Bakoyannis’nin söyledikleri SYRIZA tarafından azınlığa bir şantaj olarak yorumlandı. SYRIZA açıklamasında şu ifadeleri kullandı:
‘Sayın Miçotakis’in günlerce Müslüman azınlığı hedef alıp, gerilim ve kutuplaşmaya yatırım yaparak SYRIZA’ya oy veren 20.000 Yunan vatandaşının oylarını yok saymaya çağırmasının ardından, sayın Bakoyanni, şu sözlerle azınlığa amansızca şantaj yapmak için Trakya’yı ziyaret etti: ‘Bizi desteklemezseniz, işler çok zor olacak. Sana vermeye geldiğim mesaj bu’.
Sayın Miçotakis, bu uygulamalarla birlikte istihbaratçı zihniyetiyle sözde Türk yetkililerin ‘gizli ziyaretleri’ne dair sızdırdığı ‘bilgi’lerle bölgeyi başka karanlık günlere döndürmeye çalışıyor.

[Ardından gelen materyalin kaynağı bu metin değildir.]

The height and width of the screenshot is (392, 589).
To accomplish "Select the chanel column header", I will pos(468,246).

Karşısında SYRIZA’yı ve her demokratik yurttaşı bulacaktır.’
Tartışmaya PASOK-KINAL lideri Nikos Andrulakis de katıldı ve şunları söyledi:
‘Seçim öncesi bir dönemde olduğumuz ve bu hassas bir ulusal mesele olduğu için Sayın Miçotakis ve Sayın Çipras gün içinde net açıklamalar yapmalı ve tehlikeli maceralara son vermeli.
Birincisi, Yunanistan Parlamentosu’nda Lozan Antlaşması’nı sorgulayan Hristiyan veya Müslüman bir milletvekili bulunmamalıdır.

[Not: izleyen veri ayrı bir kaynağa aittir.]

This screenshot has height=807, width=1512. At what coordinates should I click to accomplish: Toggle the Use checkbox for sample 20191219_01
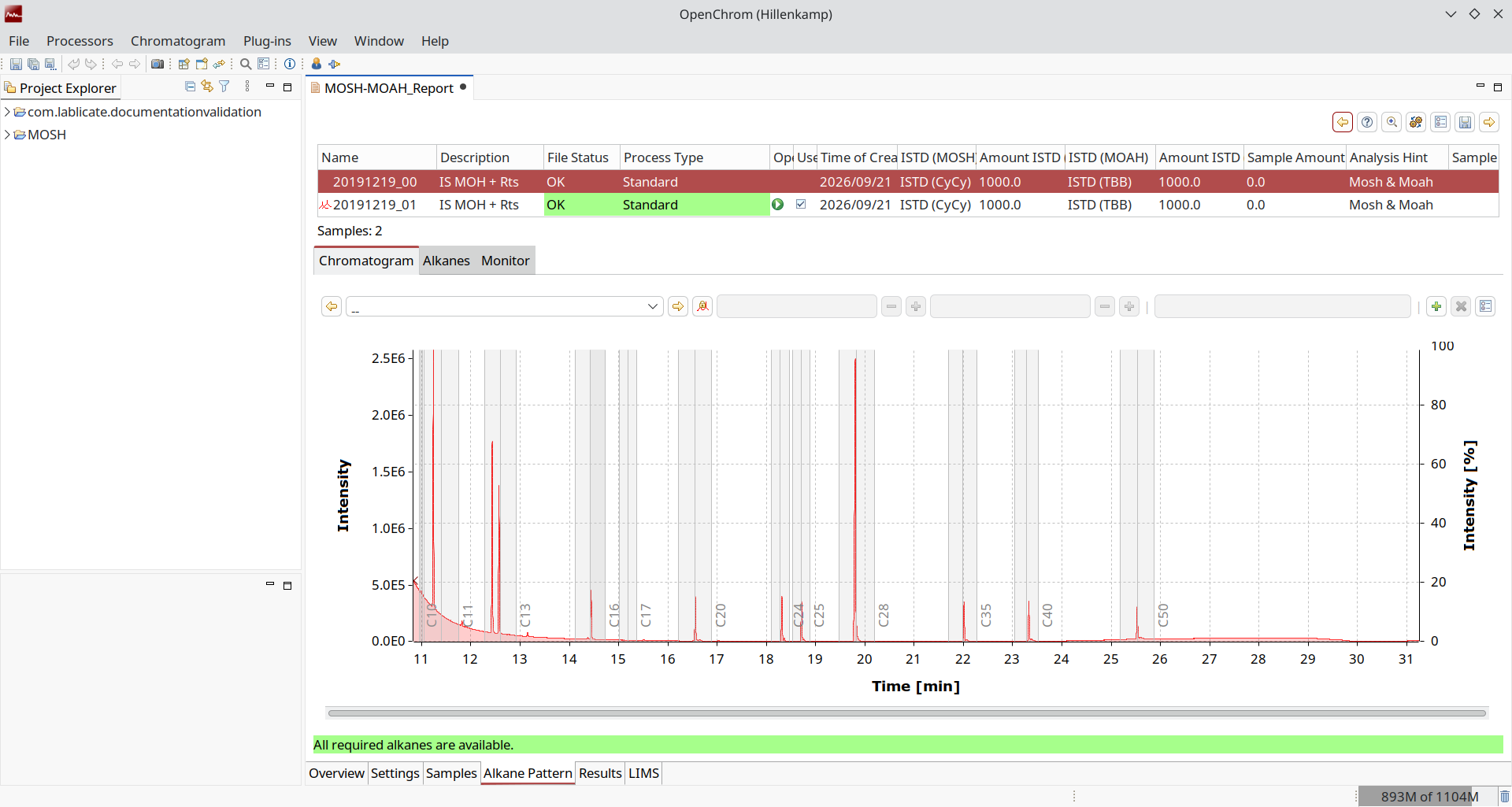(x=801, y=205)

Bir ‘Türk’ azınlığa değil, bir Müslümana atıfta bulunan Lozan Antlaşması, daha geniş bir bölgede uzun yıllardır barış ve refahı belirleyen şeydir. Bunu sorgulayan herkes ülkemizin aleyhine çalışıyor.
İkinci nokta, SYRIZA geçen yaz müftü değişikliği yasasını neden oylamadı sorusuna cevap vermeli.
Ve üçüncü nokta, 1960’ların sağcı bir siyasetçisi olarak, sayın Bakoyanni’nin sahip olduğu deneyimle Trakya’ya gidip Hristiyan ya da Müslüman Yunan vatandaşlarına böyle konuşmasını asla beklemiyordum. Yayınlanan videoda duyduğum sebep tüm Yunan halkını rahatsız ediyor ve sayın Bakoyanni’nin de gün içinde düzeltme yapması gerektiğine inanıyorum’.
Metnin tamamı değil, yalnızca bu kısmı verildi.